Jobs was an infamously prickly person, and that attitude could easily be a turn-off in a new hire. Bushnell insists it's an advantage.
"You want your company to be a little bit prickly," he says. "Everybody standing around singing 'Kumbaya' means you probably have a homogenous company. Homogeneity means there's going to be consensus. Innovation, in general, has no consensus, because almost everybody will reject a true innovation."
He remembers how hard Steve Jobs fought to get Apple into music, even though plenty of people thought the notion of a computer company taking on the music industry was crazy.
"These innovations take the force of will of a handful of people, and sometimes only one," Bushnell says. "Sometimes in order to get those things through, the person has to be persistent, which becomes obnoxious to the people standing around singing 'Kumbaya.'"
Party with your people.
Atari was famous for its Friday afternoon keg parties, which were initially created to celebrate meeting sales quotas, but eventually became a bi-monthly occurrence. The parties, Bushnell says, did more than convince employees that Atari was a great place to work. They also led to great new ideas, because people were less afraid of speaking freely.
"The company that parties together opens up time to talk about business in a non-structured way," he says. "When you're at a cocktail party, the dynamics are different. Communication is less structured and, therefore, more honest."

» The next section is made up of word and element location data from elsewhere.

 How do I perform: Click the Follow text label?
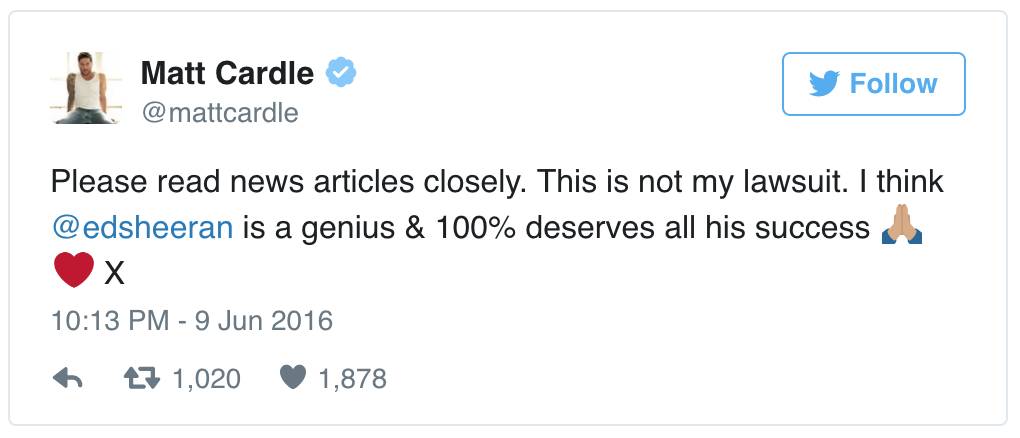coord(893,84)
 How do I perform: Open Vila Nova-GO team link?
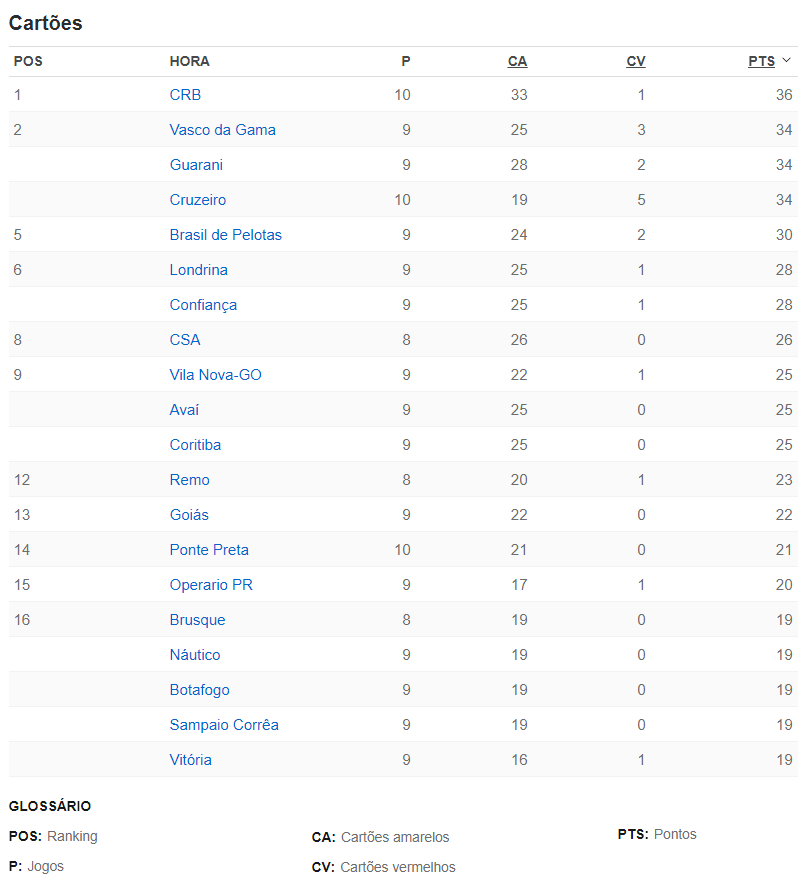[x=216, y=375]
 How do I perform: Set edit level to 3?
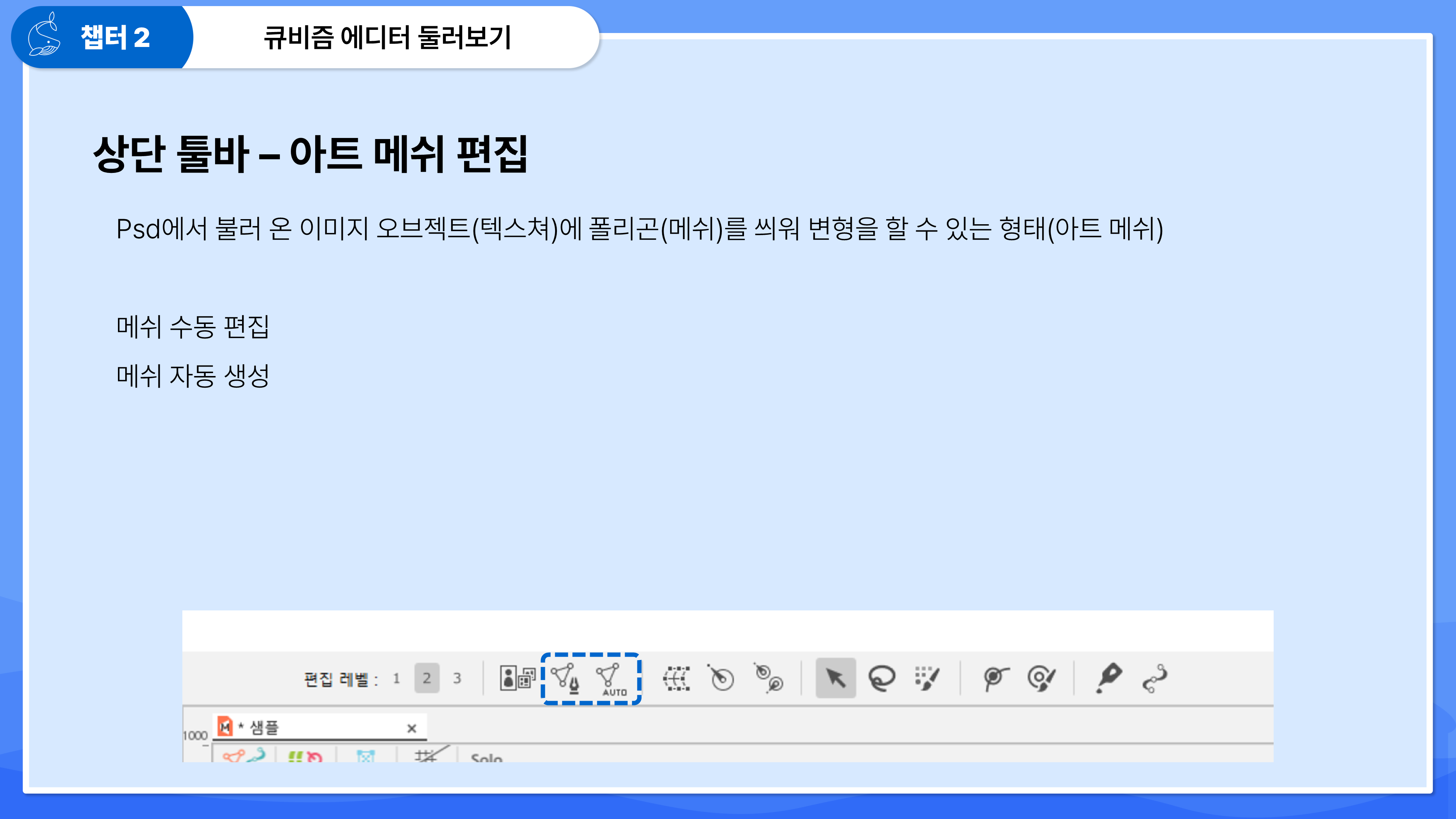[x=457, y=678]
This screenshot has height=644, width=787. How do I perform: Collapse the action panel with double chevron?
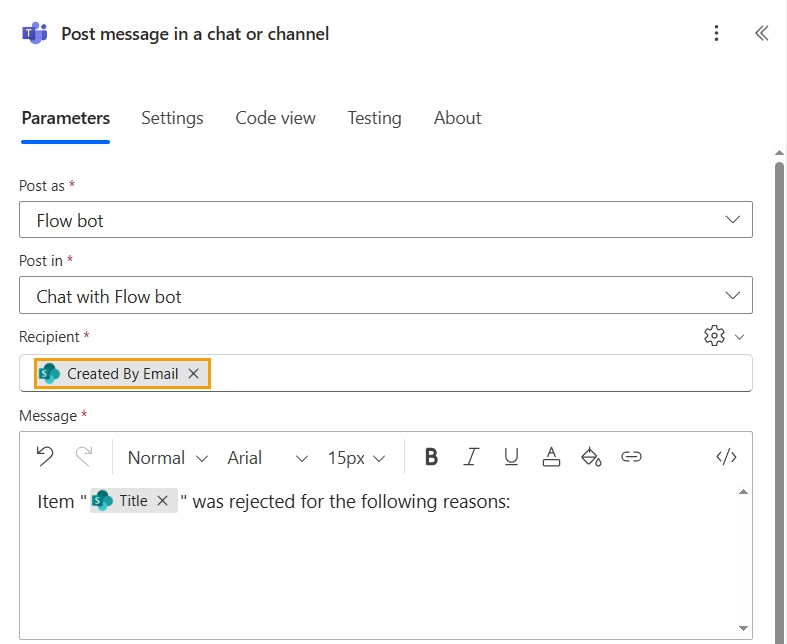pyautogui.click(x=762, y=33)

Another Atari tradition was the Turkey Award, a prize that went to whoever had the biggest screw up. It wasn't meant to embarrass employees. Instead, Bushnell says, it was intended to celebrate risk-taking, and remind employees that failing is not the end of the world, as long as the intention was good.
"It's okay to screw up if it's the right kind of screw up," Bushnell says. "That's when people think it's an idea that could work, not necessarily that it will work. And if it doesn't, you're forgiven of your sins and can move forward."